LONDON — Doctors have created urethras using patients' own cells for the first time – another example that scientists may be able to grow replacement body parts one day
"It's not so much science fiction anymore to think we can grow replacement organs," said Patrick Warnke, a tissue engineering expert at Bond University in Australia.
American doctors made the urethras for five boys in Mexico, aged 10 to 14, after they were injured in accidents.
The urethra is a thin tube that carries urine out of the body from the bladder; cells from both organs are very similar. Tissue grafts are normally used in such cases, but there's a less than 50 percent success rate.
After removing a postage-size piece from the boys' bladders, scientists put the cells into a special mixture in a laboratory to speed their growth.
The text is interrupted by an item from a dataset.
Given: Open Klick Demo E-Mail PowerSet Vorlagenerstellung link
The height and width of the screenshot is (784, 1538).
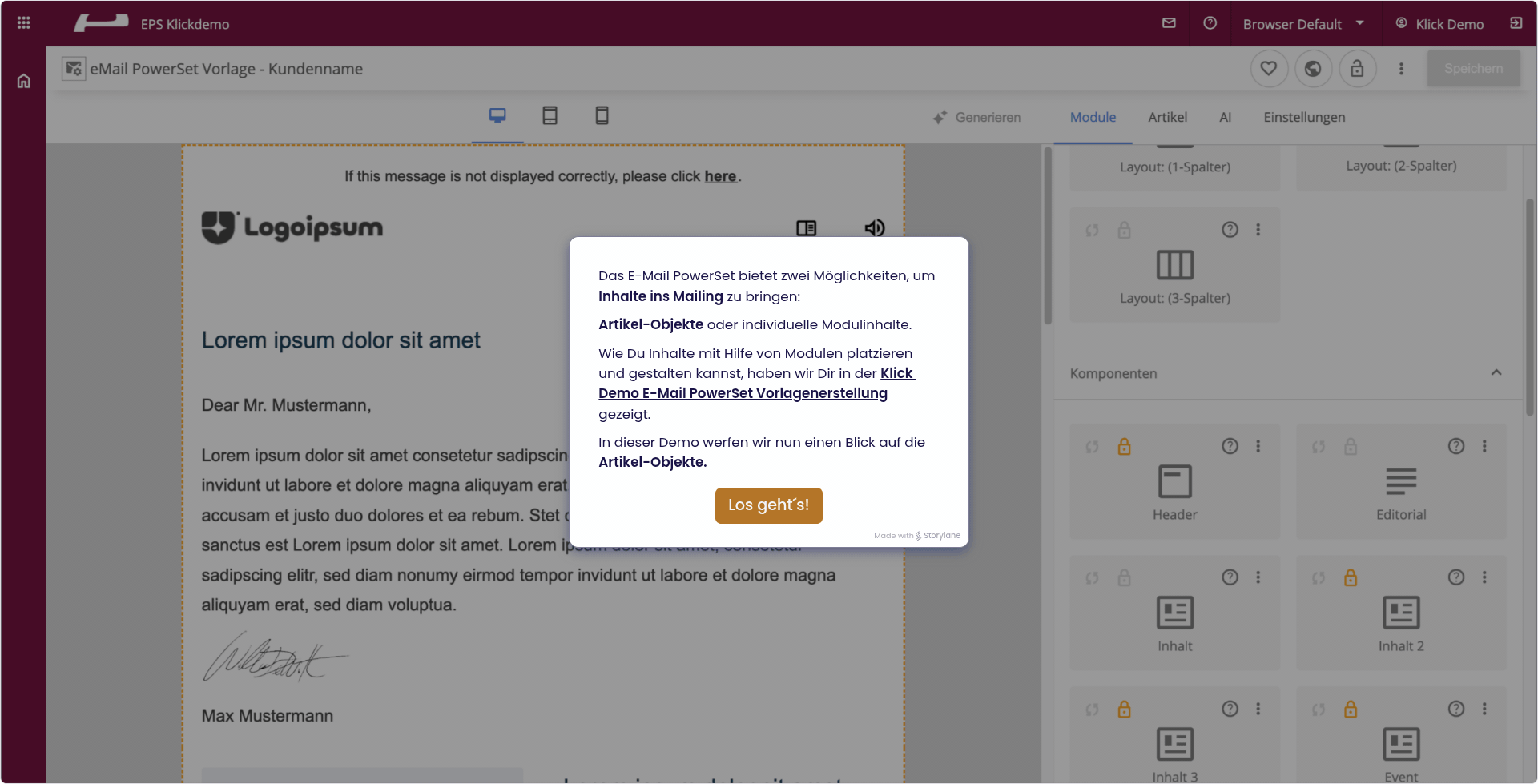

They then fashioned a tiny mesh tube out of the same material used for dissolvable stitches in surgeries to act as a scaffold.
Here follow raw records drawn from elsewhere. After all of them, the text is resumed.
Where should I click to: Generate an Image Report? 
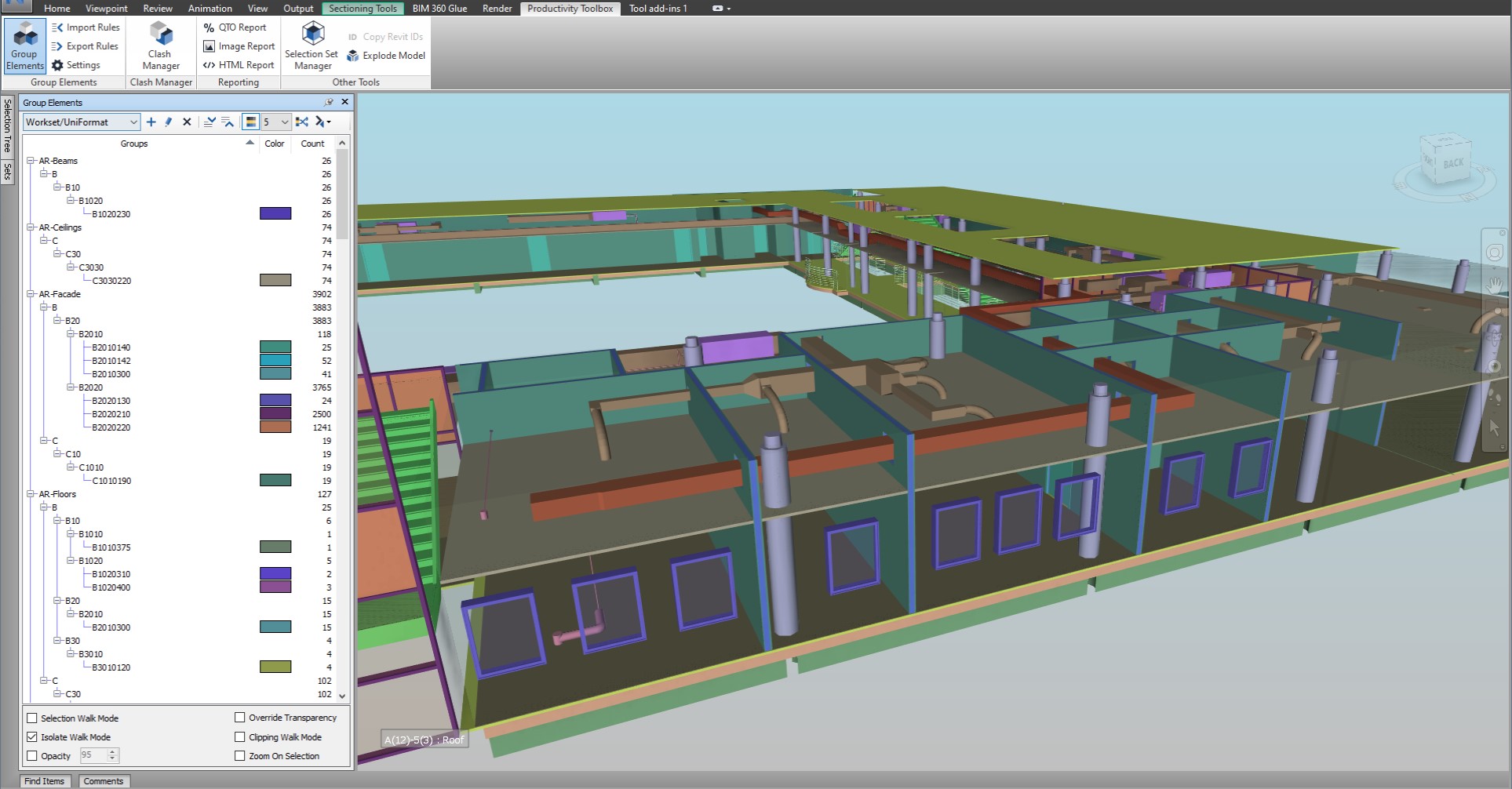point(239,46)
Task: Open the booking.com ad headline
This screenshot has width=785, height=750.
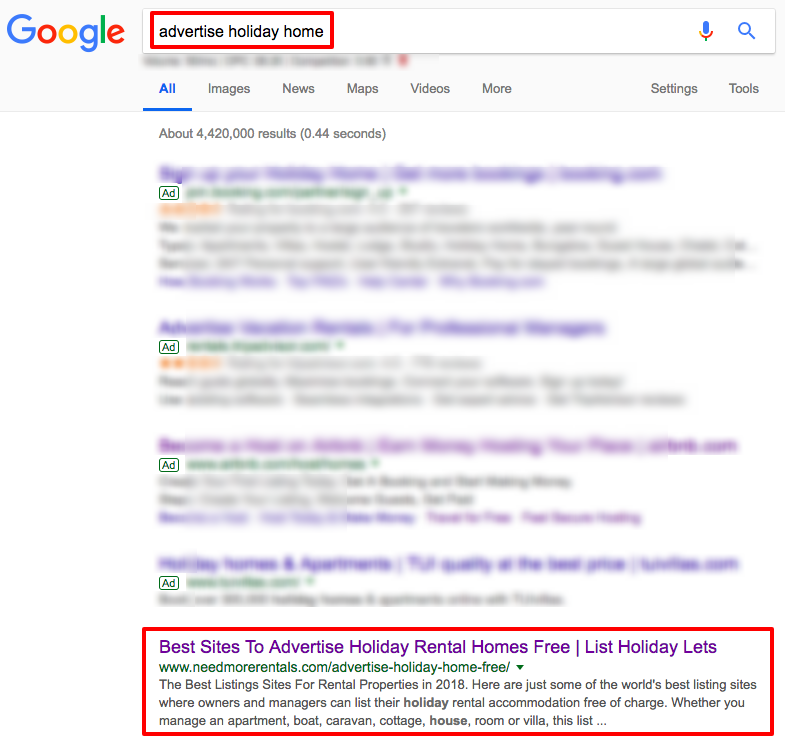Action: (x=410, y=174)
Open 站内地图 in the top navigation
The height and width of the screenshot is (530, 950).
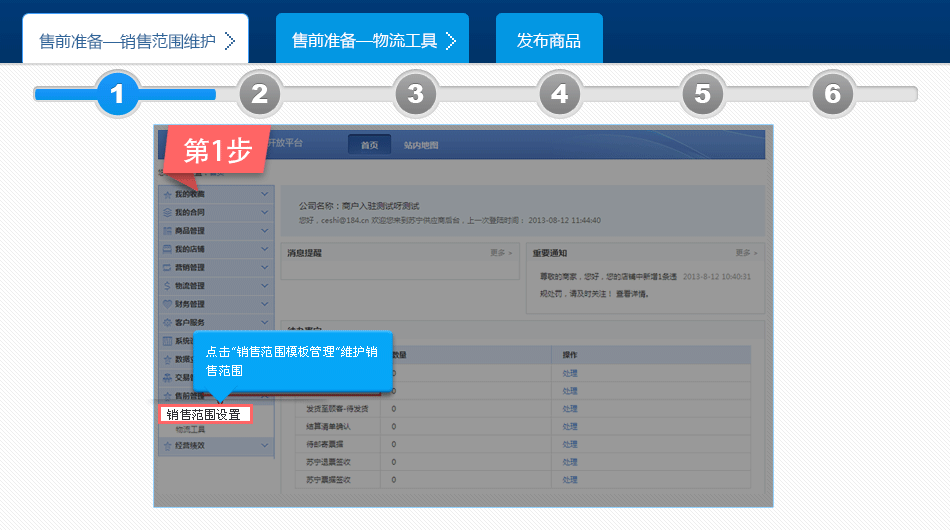coord(421,145)
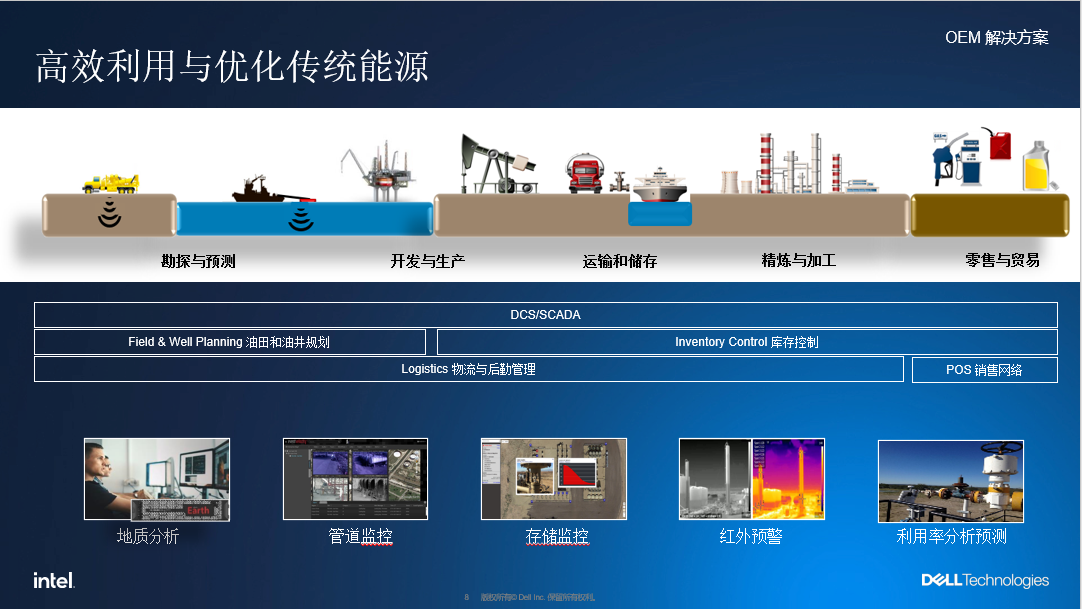
Task: Select the 存储监控 thumbnail image
Action: (553, 479)
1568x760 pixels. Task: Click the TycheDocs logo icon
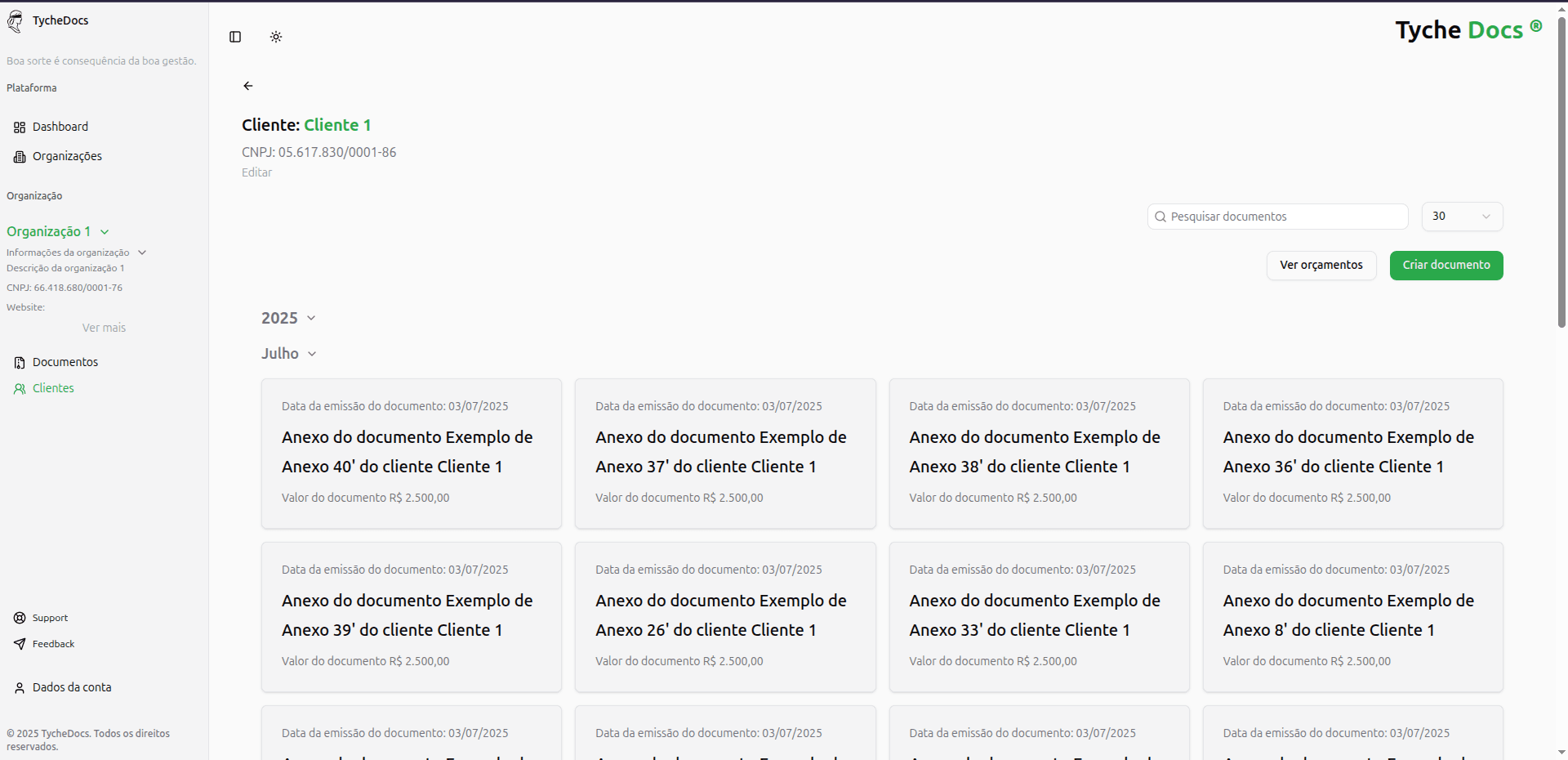16,21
After that, the scientists alternately coated the tube with muscle cells on the outside and lining cells on the inside.
Dr. Anthony Atala, a professor of surgical sciences at the Wake Forest University School of Medicine in North Carolina, described the process as "very much like baking a layer cake."
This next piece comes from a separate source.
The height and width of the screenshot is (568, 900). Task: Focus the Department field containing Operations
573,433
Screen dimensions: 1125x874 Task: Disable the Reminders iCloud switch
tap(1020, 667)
He said the new structure is put into an incubator for several weeks before being implanted into the patient, in the knowledge that the scaffold will eventually disintegrate, leaving the boys' own cells as a new urethra.
Up to six years after having their new urethras implanted, Atala said the boys' organs are fully functional and no major side effects were reported.
"It's like they now just have their own urethras," Atala said. He said the techniques used might be applied to create more complicated tubular structures in the body, like blood vessels. Atala and her colleagues have previously made bladders using patients' own cells.
The urethra research was paid for by the National Institute of Diabetes and Digestive and Kidney Diseases and the National Institutes of Health. It was published online Tuesday in the medical journal, Lancet.
In recent years, doctors have made new windpipes for patients partly from their own stem cells. Warnke's team has grown a replacement jaw and is now working on an eye.
Warnke also thought it was possible that children – who heal faster than adults – might be better candidates for such procedures in the future, though that could raise ethical dilemmas. "Tissue regeneration is much faster in children, but my gut feeling tells me not to do it," he said. "If you mess it up in a child, it will be horrific."
Other experts said using science to reconstruct body parts was the ultimate medicine.
"When an organ or tissue is irreparably damaged or traumatically destroyed, no amount of drugs or mechanical devices will restore the patient back to normal," said Chris Mason, chair of regenerative medicine bioprocessing at University College London, in a statement.
"If the goal is cure, then cell-based therapies are the answer."